Dataset excerpts:
........

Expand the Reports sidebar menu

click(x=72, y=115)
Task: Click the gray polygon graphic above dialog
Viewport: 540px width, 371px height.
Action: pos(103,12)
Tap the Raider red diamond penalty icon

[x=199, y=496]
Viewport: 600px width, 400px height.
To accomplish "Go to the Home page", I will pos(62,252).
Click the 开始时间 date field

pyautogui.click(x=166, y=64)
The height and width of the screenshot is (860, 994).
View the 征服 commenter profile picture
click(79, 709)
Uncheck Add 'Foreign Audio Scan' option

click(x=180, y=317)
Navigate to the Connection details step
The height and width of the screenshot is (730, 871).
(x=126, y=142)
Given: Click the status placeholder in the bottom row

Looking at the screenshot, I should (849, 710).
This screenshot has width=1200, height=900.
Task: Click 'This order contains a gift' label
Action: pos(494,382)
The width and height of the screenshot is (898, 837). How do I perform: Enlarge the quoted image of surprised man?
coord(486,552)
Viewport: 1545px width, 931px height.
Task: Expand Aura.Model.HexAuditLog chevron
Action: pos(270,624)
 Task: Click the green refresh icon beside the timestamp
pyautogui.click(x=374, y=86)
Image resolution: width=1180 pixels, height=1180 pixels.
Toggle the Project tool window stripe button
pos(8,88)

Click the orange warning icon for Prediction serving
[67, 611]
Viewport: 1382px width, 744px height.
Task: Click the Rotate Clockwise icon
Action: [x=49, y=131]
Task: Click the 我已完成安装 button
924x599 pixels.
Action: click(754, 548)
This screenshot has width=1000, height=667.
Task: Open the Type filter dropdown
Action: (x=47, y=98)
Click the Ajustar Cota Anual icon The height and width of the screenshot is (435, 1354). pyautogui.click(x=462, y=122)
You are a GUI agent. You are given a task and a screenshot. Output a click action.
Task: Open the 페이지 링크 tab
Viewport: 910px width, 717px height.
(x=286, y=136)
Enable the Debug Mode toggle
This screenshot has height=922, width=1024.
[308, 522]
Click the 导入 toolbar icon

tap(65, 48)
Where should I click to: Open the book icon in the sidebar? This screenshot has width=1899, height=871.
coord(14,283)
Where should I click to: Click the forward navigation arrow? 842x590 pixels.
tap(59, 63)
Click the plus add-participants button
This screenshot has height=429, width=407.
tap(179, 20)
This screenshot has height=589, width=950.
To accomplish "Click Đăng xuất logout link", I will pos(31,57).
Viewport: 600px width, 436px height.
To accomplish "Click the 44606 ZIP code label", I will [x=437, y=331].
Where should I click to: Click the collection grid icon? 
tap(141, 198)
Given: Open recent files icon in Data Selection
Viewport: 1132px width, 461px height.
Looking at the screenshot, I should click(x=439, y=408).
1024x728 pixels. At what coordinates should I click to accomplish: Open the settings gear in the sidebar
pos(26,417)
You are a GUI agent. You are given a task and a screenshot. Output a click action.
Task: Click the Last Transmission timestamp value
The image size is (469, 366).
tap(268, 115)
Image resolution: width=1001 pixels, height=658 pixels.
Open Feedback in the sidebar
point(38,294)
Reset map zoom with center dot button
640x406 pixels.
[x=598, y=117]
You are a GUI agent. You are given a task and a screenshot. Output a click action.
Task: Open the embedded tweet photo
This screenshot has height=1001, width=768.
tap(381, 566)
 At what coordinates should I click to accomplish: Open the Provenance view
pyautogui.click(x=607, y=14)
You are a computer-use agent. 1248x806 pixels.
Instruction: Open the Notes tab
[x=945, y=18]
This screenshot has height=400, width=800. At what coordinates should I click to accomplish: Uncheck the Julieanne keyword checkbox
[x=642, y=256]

........

## Work order
Every entry should be retyped exactly as it appears.

## Task solution
Expand the Reports sidebar menu

click(x=72, y=115)
Task: Click the gray polygon graphic above dialog
Viewport: 540px width, 371px height.
Action: pos(103,12)
Tap the Raider red diamond penalty icon

[x=199, y=496]
Viewport: 600px width, 400px height.
To accomplish "Go to the Home page", I will pos(62,252).
Click the 开始时间 date field

pyautogui.click(x=166, y=64)
The height and width of the screenshot is (860, 994).
View the 征服 commenter profile picture
click(79, 709)
Uncheck Add 'Foreign Audio Scan' option

click(x=180, y=317)
Navigate to the Connection details step
The height and width of the screenshot is (730, 871).
(x=126, y=142)
Given: Click the status placeholder in the bottom row

Looking at the screenshot, I should (849, 710).
This screenshot has width=1200, height=900.
Task: Click 'This order contains a gift' label
Action: pos(494,382)
The width and height of the screenshot is (898, 837). How do I perform: Enlarge the quoted image of surprised man?
coord(486,552)
Viewport: 1545px width, 931px height.
Task: Expand Aura.Model.HexAuditLog chevron
Action: pos(270,624)
 Task: Click the green refresh icon beside the timestamp
pyautogui.click(x=374, y=86)
Image resolution: width=1180 pixels, height=1180 pixels.
Toggle the Project tool window stripe button
pos(8,88)

Click the orange warning icon for Prediction serving
[67, 611]
Viewport: 1382px width, 744px height.
Task: Click the Rotate Clockwise icon
Action: [x=49, y=131]
Task: Click the 我已完成安装 button
924x599 pixels.
Action: click(754, 548)
This screenshot has width=1000, height=667.
Task: Open the Type filter dropdown
Action: (x=47, y=98)
Click the Ajustar Cota Anual icon The height and width of the screenshot is (435, 1354). pyautogui.click(x=462, y=122)
You are a GUI agent. You are given a task and a screenshot. Output a click action.
Task: Open the 페이지 링크 tab
Viewport: 910px width, 717px height.
(x=286, y=136)
Enable the Debug Mode toggle
This screenshot has height=922, width=1024.
[308, 522]
Click the 导入 toolbar icon

tap(65, 48)
Where should I click to: Open the book icon in the sidebar? This screenshot has width=1899, height=871.
coord(14,283)
Where should I click to: Click the forward navigation arrow? 842x590 pixels.
tap(59, 63)
Click the plus add-participants button
This screenshot has height=429, width=407.
tap(179, 20)
This screenshot has height=589, width=950.
To accomplish "Click Đăng xuất logout link", I will pos(31,57).
Viewport: 600px width, 436px height.
To accomplish "Click the 44606 ZIP code label", I will [x=437, y=331].
Where should I click to: Click the collection grid icon? 
tap(141, 198)
Given: Open recent files icon in Data Selection
Viewport: 1132px width, 461px height.
Looking at the screenshot, I should click(x=439, y=408).
1024x728 pixels. At what coordinates should I click to accomplish: Open the settings gear in the sidebar
pos(26,417)
You are a GUI agent. You are given a task and a screenshot. Output a click action.
Task: Click the Last Transmission timestamp value
The image size is (469, 366).
tap(268, 115)
Image resolution: width=1001 pixels, height=658 pixels.
Open Feedback in the sidebar
point(38,294)
Reset map zoom with center dot button
640x406 pixels.
[x=598, y=117]
You are a GUI agent. You are given a task and a screenshot. Output a click action.
Task: Open the embedded tweet photo
This screenshot has height=1001, width=768.
tap(381, 566)
 At what coordinates should I click to accomplish: Open the Provenance view
pyautogui.click(x=607, y=14)
You are a computer-use agent. 1248x806 pixels.
Instruction: Open the Notes tab
[x=945, y=18]
This screenshot has height=400, width=800. At what coordinates should I click to accomplish: Uncheck the Julieanne keyword checkbox
[x=642, y=256]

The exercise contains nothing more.